Adam (Buffy The Vampire Slayer) - Themes

Themes

Buffy studies scholar Roz Kaveney states that estrangement from the self and others is the primary theme of the fourth season. To illustrate the absolute search for identity, the series writers created Adam, who is more truly alone than is anyone else. He is a creature assembled from a man, vampires, demons, and cutting edge cybernetic technology. Adam was not the first re-animated corpse to be presented in the series. "Some Assembly Required" in the second season also had a Frankenstein monster-like creation and "Beauty and the Beasts" in the third includes references to Strange Case of Dr Jekyll and Mr Hyde; both touch on the misuse or abuse of science. Adam is a clear reference to Frankenstein's monster, who in the novel Frankenstein (1818) tells his creator that he is the "Adam of your labours". Mary Shelley wrote the novel to highlight the problems progress, science, and industry create for humanity. Throughout the action, the monster constantly asks what he is and why he was created. Likewise, Adam escapes from 314 and makes his way out into the world, and much like Frankenstein's monster, he finds a little boy and asks the boy who and what he (Adam) is, then murders and dissects him. Adam is a curious character, seeking the truth and pontificating on what he has learned, even if he gained the knowledge through heartless violence. Whedon wanted Adam to be inquisitive and introspective, directing George Hertzberg to "find the stillness" in the character. Roz Kaveney notes that Hertzberg's "flawed but impressive performance" includes Adam's interesting idiosyncrasy of pausing each time he speaks, as if he is creating meaning with his own words and must consider the implications of what he is saying. Author Nikki Stafford connects Adam's need to learn about the world around him to Frankenstein's monster: Adam must understand why other people are here and why he has emotions, a peculiarity of his creation as Dr. Walsh never encouraged others to question her. One Buffy studies writer draws comparisons between Dr. Walsh and Victor Frankenstein, both of whom build monsters out of body parts "to compensate for human vulnerability". The moral of Shelley's novel is that what science can accomplish is not necessarily what it should.

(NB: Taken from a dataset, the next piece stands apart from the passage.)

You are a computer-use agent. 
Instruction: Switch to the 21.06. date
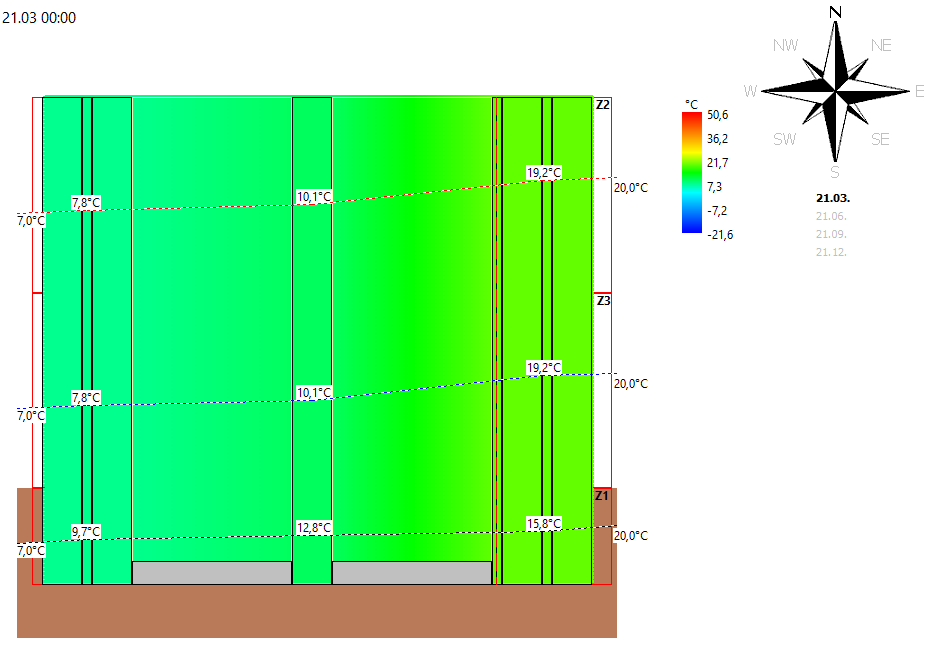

Questioning tradition and authority, specifically institutional authority, is a repeated theme on the show. Buffy was created to subvert the media trope of a young, petite girl who easily falls prey to a male monster. Resisting patriarchy is exhibited in Buffy's opposing the first season's Master (Mark Metcalf), the leader of a cult determined to cause the apocalypse, and again in the third season where exploring the issues of power and its abuse is a primary theme. Buffy opposes Sunnydale's secretly evil Mayor (Harry Groener), who is planning to transform into a giant demon and feed on the graduating class of Sunnydale High School. The military-industrial complex is at the heart of the authority question in season four, again drawing comparisons to Frankenstein. Where Frankenstein's monster had no parental love, Adam has a "design flaw". Unlike Frankenstein's monster, who needs his creator to make him a mate, Adam supplants Dr. Walsh's existence with technology, finding her unnecessary and thus he kills her. Adam is the embodiment of the lack of moral guidance in pursuing scientific and technological advancement. He represents the cannibalistic nature of relentless and unchecked power: what that power wreaks comes back to devour its source. Buffy, however, subverts Shelley's novel in the way Adam is defeated. Both Frankenstein and the monster must suffer alone. Frankenstein itself is an inversion of the Romantic era ideal of a solitary hero who must endure struggles, by portraying the monster and its creator as isolated and miserable. Buffy, as the embodiment of the postfeminist Romantic hero, further subverts this because the source of her success, according to Anita Rose, is that she fights with friends. Only then is she able to defeat Adam.